NCAA president Charlie Baker: Michigan football won ‘national title fair and square’

Vacated/asterisk crowd hardest hit. #GoBlue

For the first time in 26 years, Michigan football is the national champion and for the first time ever, it is undisputed through winning the national championship game.

While the maize and blue faithful have been elated since Monday evening, oddly, so have some rival fans of the Wolverines.

Why would they be? Because they’ve held out hope that the NCAA would swoop in after the fact, as a result of the investigation into Connor Stalions and his sign-stealing scheme, and force Michigan to vacate wins and also the national championship.

It was wishcasting in its finest, and now, though the NCAA has yet to offer a notice of allegations at this juncture, given the comments by president Charlie Baker on Wednesday, the Wolverines won the national championship ‘fair and square.’

Via The Athletic’s Nicole Auerbach:

“I don’t regret doing it because sitting on that information, given the comprehensiveness of it — I think we would have put everyone, including Michigan, in an awful place,” Baker said. “As it was, it was out in the public domain and people either made adjustments or didn’t.
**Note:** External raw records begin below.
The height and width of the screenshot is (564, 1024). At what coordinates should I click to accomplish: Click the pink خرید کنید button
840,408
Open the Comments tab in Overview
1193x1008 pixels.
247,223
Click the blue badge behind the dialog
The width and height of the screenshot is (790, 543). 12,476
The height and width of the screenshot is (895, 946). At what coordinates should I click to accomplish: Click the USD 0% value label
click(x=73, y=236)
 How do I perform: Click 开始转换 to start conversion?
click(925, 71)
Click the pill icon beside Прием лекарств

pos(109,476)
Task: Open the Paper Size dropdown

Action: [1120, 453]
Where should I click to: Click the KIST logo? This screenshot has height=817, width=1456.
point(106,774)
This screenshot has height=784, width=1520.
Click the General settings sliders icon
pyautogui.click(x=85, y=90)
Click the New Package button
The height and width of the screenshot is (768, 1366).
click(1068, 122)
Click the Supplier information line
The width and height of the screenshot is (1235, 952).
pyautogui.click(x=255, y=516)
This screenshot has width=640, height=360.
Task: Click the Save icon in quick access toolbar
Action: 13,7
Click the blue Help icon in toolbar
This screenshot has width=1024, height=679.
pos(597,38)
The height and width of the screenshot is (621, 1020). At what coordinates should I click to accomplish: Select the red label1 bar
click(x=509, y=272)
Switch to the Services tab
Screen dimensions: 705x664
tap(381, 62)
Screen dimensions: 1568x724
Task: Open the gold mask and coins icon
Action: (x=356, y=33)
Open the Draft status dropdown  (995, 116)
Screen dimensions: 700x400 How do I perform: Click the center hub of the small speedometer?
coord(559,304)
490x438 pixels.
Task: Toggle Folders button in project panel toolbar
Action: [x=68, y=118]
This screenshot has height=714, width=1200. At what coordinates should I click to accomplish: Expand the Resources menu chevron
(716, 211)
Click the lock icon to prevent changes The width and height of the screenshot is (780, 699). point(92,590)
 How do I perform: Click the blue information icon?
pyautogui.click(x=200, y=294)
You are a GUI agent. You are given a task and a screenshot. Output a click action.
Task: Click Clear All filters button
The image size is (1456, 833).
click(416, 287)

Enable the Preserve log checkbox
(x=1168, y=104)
“At the end of the day, no one believes at this point that Michigan didn’t win the national title fair and square. So, I think we did the right thing.”

Baker said he wasn’t conflicted about the outcome of the championship game, either, since he believes he took the right action in a complicated situation. Because the NCAA investigation centered on an illegal on-campus scouting and sign-stealing operation, the rules being violated could have impacted games still to be played in the 2023 season. Baker believed that Michigan and its conference deserved the right to act in the moment to preserve the fairness of the competition, rather than wait until the end of a drawn-out investigation process.

“It might affect the outcome of games, and I don’t believe, at the end of the season, that it did,” Baker said. “And I think that’s important.”

Obvious things are obvious.

It’s much like Fox Sports’ premier analyst Joel Klatt has said multiple times now, those who know little about actual football think this is a bigger deal than it actually is. Did what happened warrant an investigation? That’s up for debate, but Michigan football fans can rest easy knowing that the championship just won will remain on the books.

While rival fans can come up with other fantastical, imaginary scenarios that blot what happened in front of their eyes from their own memory.